南九州の名門・島津氏
南九州の名門・島津氏
島津氏はもと惟宗氏といったが、平安時代末期に近衛家領島津荘の役人になってから、島津氏を名乗るようになったといわれている。鎌倉時代になると、源頼朝から薩摩・大隅・日向の三カ国の守護に任ぜられ、それ以来、この地域一帯に勢いを振るうようになった。しかも、鎌倉や京都から遠く離れた辺境にあったこともあって、中央の政争に巻き込まれることもなく、長くその地位を保ってきたのであった。しかし島津宗家の地位は、必ずしも確立していたわけではなかった。南九州いったいに分布した一族の者たちが、長い間にそれぞれ独立して大名化していたため、宗家の威令が行き届くというわけにはいかなかったのである。
この状態をあらため、宗家を中心とする強固な体制をつくろうとしたのは、1526年に家督を継いだ15代貴久であった。彼は、一族の者や有力な豪族たちと、時には和合し、時には力ずくで対決するなどして、戦国大名としての地位を確立することに努めた。さらにその子義久の代になると、勢いを北に広げ、九州一帯をその勢力下におさめようとするまでになった。先に記した竜蔵寺氏との戦いも、この時に起こったものである。
1586年、義久は豊後の大友氏も攻め、これを打ち破った。
こうして、島津氏の野望はほぼ達成された。しかし、まもなく豊臣秀吉によって征服されることになる。
島津氏初代は“御落胤” ~頼朝の墓に「丸に十の字」~
建保元年(1223)7月、幕府は惟宗忠久を、現在の鹿児島県から宮崎県におよぶ、薩摩国島津荘の守護職に復帰させた。この忠久の母は比企能員(ひき よしかず)の妹・丹後局で、ひそかに源頼朝の寵愛を受けたが、正妻・北条政子の嫉妬を恐れて摂津国に逃れた。そして住吉神社の境内で、夜間、狐火に守られて産んだのが忠久だと伝える。「島津氏系図」には源頼朝庶子と明記されており、忠久は頼朝の落胤というわけである。文治元年(1185)、薩摩・大隅・日向の三カ国の守護に任じられたのも、頼朝の使い意向に沿ったものだつたのかもしれない。

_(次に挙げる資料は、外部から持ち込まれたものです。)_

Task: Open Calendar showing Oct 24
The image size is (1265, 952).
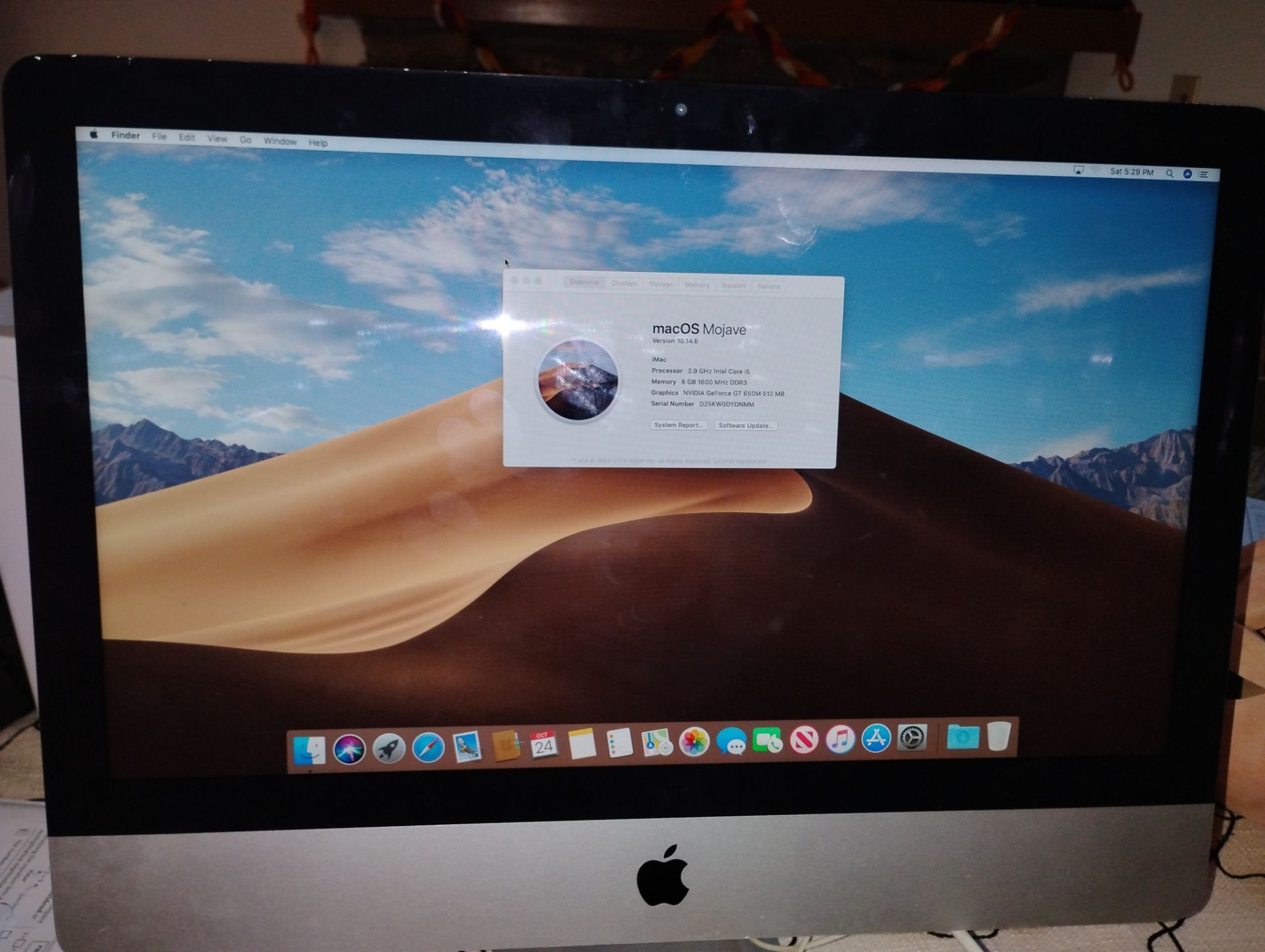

しかし、建仁3年(1203)に比企能員が北条氏に討たれるという事件が起こると、忠久もそれに連座して、三カ国の守護を解任されてしまった。それがこのたび、ようやく薩摩国守護だけは回復できたのである。
その後、忠久の子孫は南九州の大勢力として連綿と続き、江戸時代には薩摩75万石もの大大名になった。鎌倉市にある源頼朝の墓は、遠祖というゆかりで、薩摩8代藩主・島津重豪(しげひで)が建てたもの。台石に島津氏の「丸に十の字」の紋が刻まれているのは、そのためである。